Actually, the above error can be reproduced with minimal modifications to your script - just remove the y-variable and adjust the system_size

import numpy as np
import pandas as pd
import ProGED as pg

np.random.seed(2)
# Generate and prepare data
t = np.arange(0, 1, 0.1)
x = 3*np.exp(-2*t)
# y = 5.1*np.exp(-1*t)
# data = pd.DataFrame(np.vstack((t, x, y)).T, columns=['t', 'x', 'y'])
data = pd.DataFrame(np.vstack((t, x)).T, columns=['t', 'x'])

# Set up equation discovery
ED = pg.EqDisco(data = data,
                task_type="differential", #either algebraic or differential
                lhs_vars = ["x"], # the variables on the left-hand side, the number should match system_size
                rhs_vars = ["t", "x"], # the variables that can appear on the right-hand side
                sample_size = 3, # how many random candidate systems to generate
                system_size = 1, # how many equations in the system of equations
                generator_template_name = "polynomial", # the grammar to use; you can write your own
                strategy_settings = {"max_repeat": 100}) # gives more attempts to generator, ensuring we get 3

print("Generating models...")
ED.generate_models()
print(ED.models)

print("Estimating parameters...")
ED.fit_models()

print("The best discovered model:")
print(ED.get_results())

This raises

ValueError: Left and right hand side variables are the same. This should not happen in algebraic models.
brencej commented 1 year ago

Hi!

Regarding your first issue (FloatingPointError: overflow encountered in square), this is strange. The program already does the wrapping you suggest, and should be outputting only warnings for stuff like overflows or root of a negative number. When I try your code, I get a few warnings, but the code completes. Perhaps this could be due to a different package versions (numpy, sympy, etc.)?

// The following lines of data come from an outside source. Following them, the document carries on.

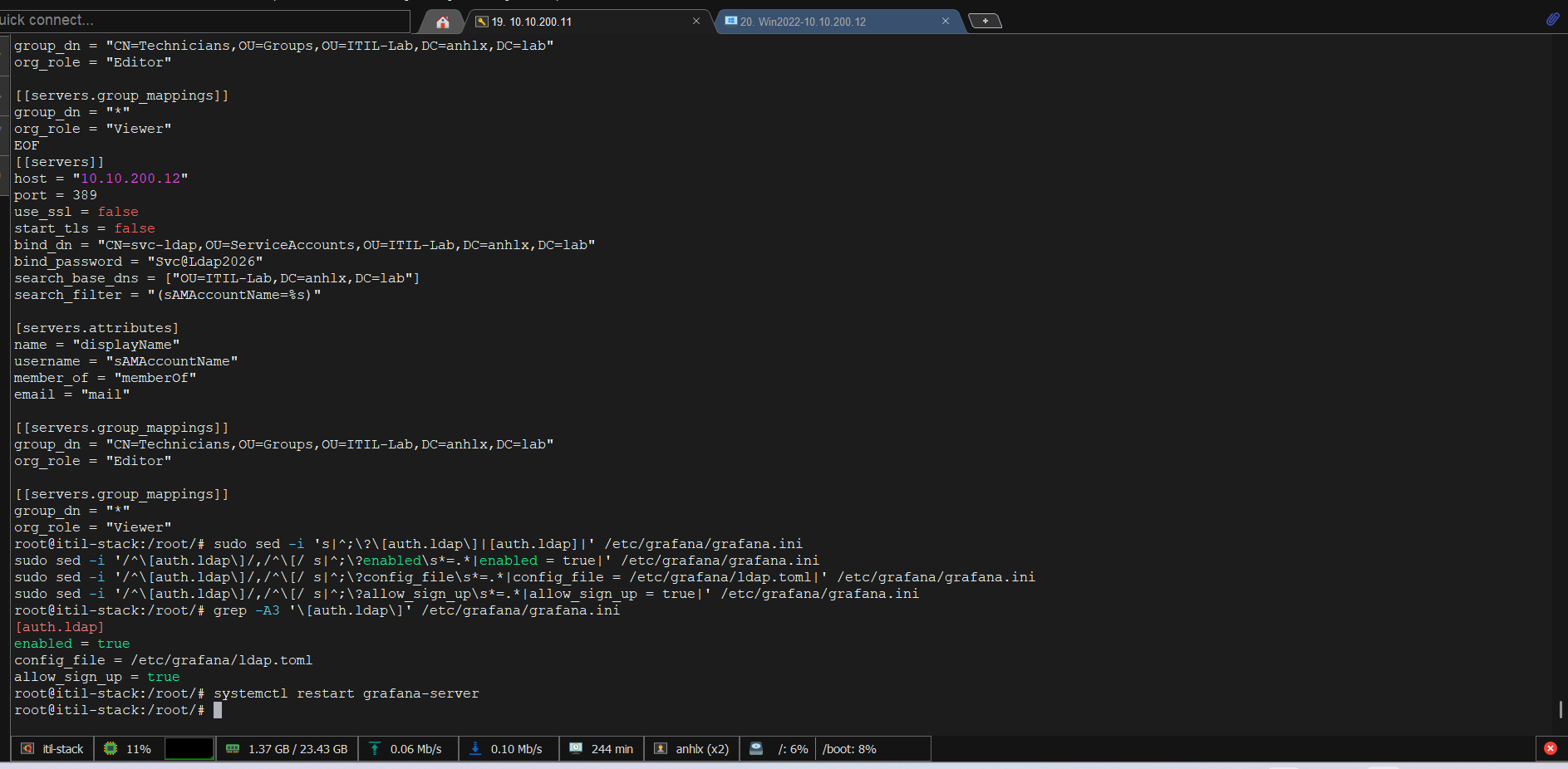Close the 19. 10.10.200.11 session tab
This screenshot has height=769, width=1568.
coord(696,22)
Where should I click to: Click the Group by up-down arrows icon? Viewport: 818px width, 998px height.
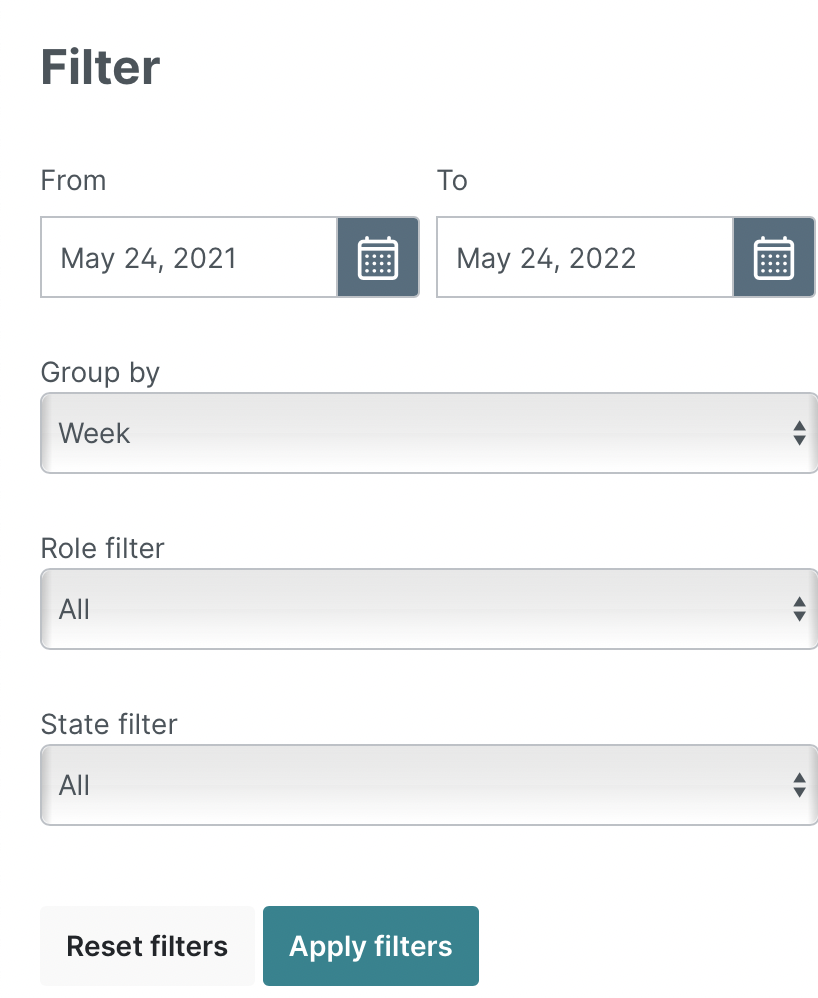point(800,433)
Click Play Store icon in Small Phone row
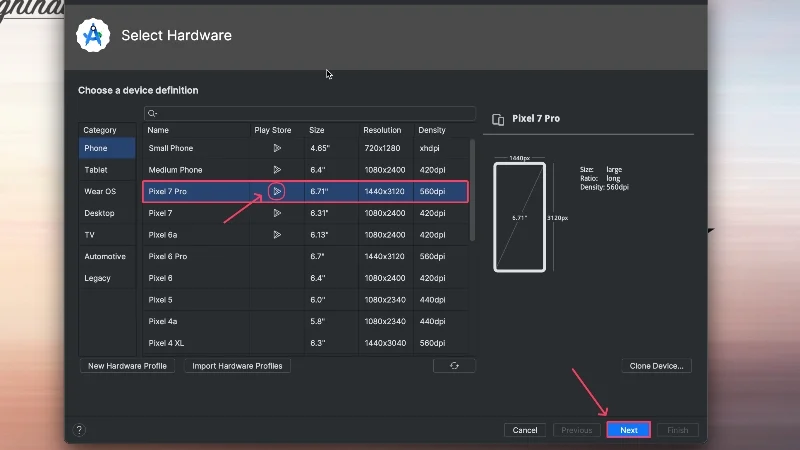800x450 pixels. pyautogui.click(x=277, y=148)
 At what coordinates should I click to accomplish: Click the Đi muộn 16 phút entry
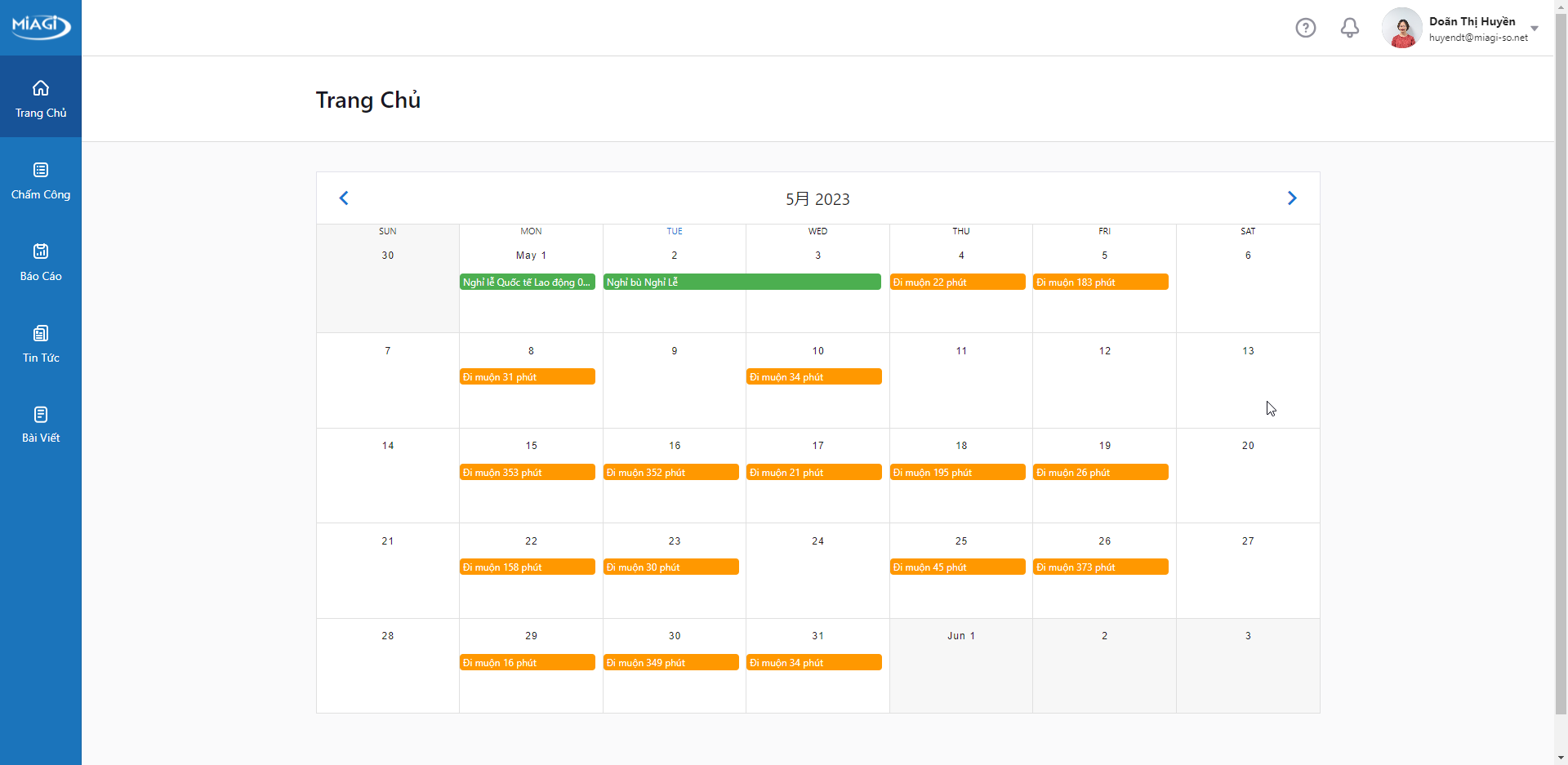[527, 663]
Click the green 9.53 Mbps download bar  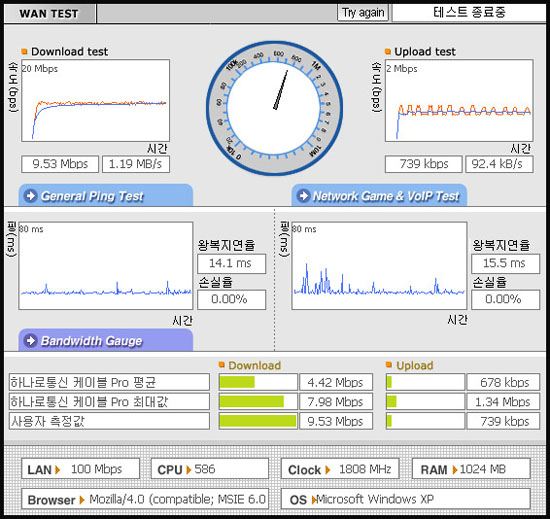point(258,421)

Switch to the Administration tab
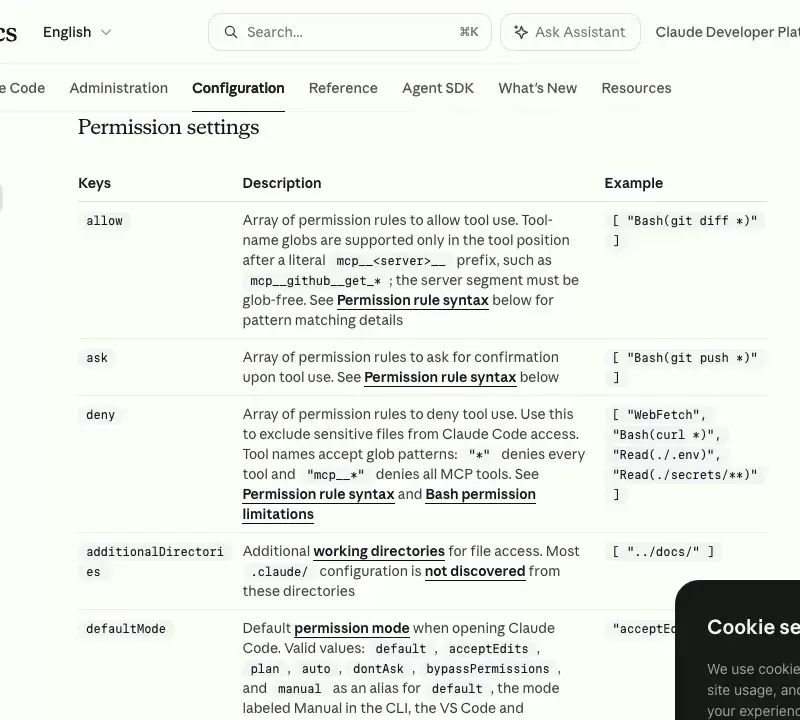click(x=118, y=88)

The second issue turned out to be a bug, related to our recent introduction of config files - the program was not registring your setting of task_type="differential", but kept the default "algebraic". The config files require more fixing, but this specific issue should be resolved now. In my tests, the code works for all combinations of x,y on the LHS and x,y,t on the RHS.

Thanks for helping us improve the program!

soerenab commented 1 year ago

Thanks for your help!